Go ahead and laugh at Detroit. Because you are laughing at yourself.
In cities and towns across the country, whole factories are auctioned off. Men with trucks haul away tool-and-die machines, aluminum siding, hoists, drinking fountains. It is the ripping out of the country’s mechanical heart right before our eyes.
A newly hired autoworker will earn $14 an hour. This, adjusted for inflation, is three cents less than what Henry Ford was paying in 1914 when he announced the $5 day. And, of course, Ford isn’t hiring.
Come to Detroit. Drive the empty, shattered boulevards, and the decrepitude of the place all rolls out in a numb, continuous fact. After enough hours staring into it, it starts to appear normal. Aver- age. Everyday.
And then you come across something like a man frozen in ice and the skeleton of the anatomy of the place reveals itself to you.

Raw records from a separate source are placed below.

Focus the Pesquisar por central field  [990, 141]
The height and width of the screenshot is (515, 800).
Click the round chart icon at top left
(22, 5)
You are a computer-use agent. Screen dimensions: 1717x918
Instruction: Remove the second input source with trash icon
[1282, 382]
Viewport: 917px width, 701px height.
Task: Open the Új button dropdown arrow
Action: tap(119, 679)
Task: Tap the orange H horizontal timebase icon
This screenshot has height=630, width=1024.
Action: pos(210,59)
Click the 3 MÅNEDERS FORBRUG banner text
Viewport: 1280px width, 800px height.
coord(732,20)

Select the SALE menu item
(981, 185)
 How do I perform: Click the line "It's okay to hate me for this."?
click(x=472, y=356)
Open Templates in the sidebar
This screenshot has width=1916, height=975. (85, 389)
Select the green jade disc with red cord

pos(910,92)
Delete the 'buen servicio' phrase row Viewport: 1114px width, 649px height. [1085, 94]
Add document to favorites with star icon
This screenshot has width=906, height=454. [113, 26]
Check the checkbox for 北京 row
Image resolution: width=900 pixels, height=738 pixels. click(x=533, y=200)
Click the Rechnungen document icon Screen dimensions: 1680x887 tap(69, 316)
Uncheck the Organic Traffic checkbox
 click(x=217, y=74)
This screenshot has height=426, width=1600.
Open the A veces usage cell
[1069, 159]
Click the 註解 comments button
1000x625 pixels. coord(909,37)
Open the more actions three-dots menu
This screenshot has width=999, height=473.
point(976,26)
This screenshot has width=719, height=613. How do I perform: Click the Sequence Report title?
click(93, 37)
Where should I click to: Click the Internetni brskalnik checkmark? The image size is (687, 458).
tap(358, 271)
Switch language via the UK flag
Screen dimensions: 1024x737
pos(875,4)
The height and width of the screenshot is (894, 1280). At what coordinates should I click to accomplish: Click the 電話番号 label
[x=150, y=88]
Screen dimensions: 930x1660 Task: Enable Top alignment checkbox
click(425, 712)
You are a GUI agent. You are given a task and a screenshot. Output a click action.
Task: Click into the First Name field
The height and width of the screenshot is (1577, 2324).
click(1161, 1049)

The neck bone is connected to the billionaire who owns the crumbling building where the man died. The rib bones are connected to the countless minions shuffling through the frostbitten streets burning fires in empty warehouses to stay warm—and get high. The hip bone is connected to a demoralized police force who couldn’t give a shit about digging a dead mope out of an elevator shaft. The thigh bone is connected to the white suburbanites who turn their heads away from the calamity of Detroit, carrying on as though the human suffering were somebody else’s problem. And the foot bones—well, they’re sticking out of a block of dirty frozen water, belonging to an unknown man nobody seemed to give a rip about.
We are not alone on this account. Across the country, the dead go unclaimed in the municipal morgues because people are too poor to bury their loved ones: Los Angeles, New York, Chicago. It’s the same.
Grandpa is on layaway while his family tries to scratch together a box and a plot.
This is not a book about geopolitics or macroeconomics or global finance. And it is not a feel-good story with a happy ending. It is a book of reportage. A memoir of a reporter returning home— only he cannot find the home he once knew. This is a book about living people getting on with the business of surviving in a place that has little use for anyone anymore except those left here. It is about waking up one morning and being told you are obsolete and not wanting to believe it but knowing it’s true. It is a book about a rough town and a tough people during arguably some of the most historic and cataclysmic years in the American experience. It is a book about family and cops and criminals and factory workers. It is about corrupt politicians and a collapsing newspaper. It is about angry people fighting and crying and snatching hold of one another trying to stay alive.
It is about the future of America and our desperate efforts to save ourselves from it.
At the end of the day, the Detroiter may be the most important American there is because no one knows better than he that we’re all standing at the edge of the shaft.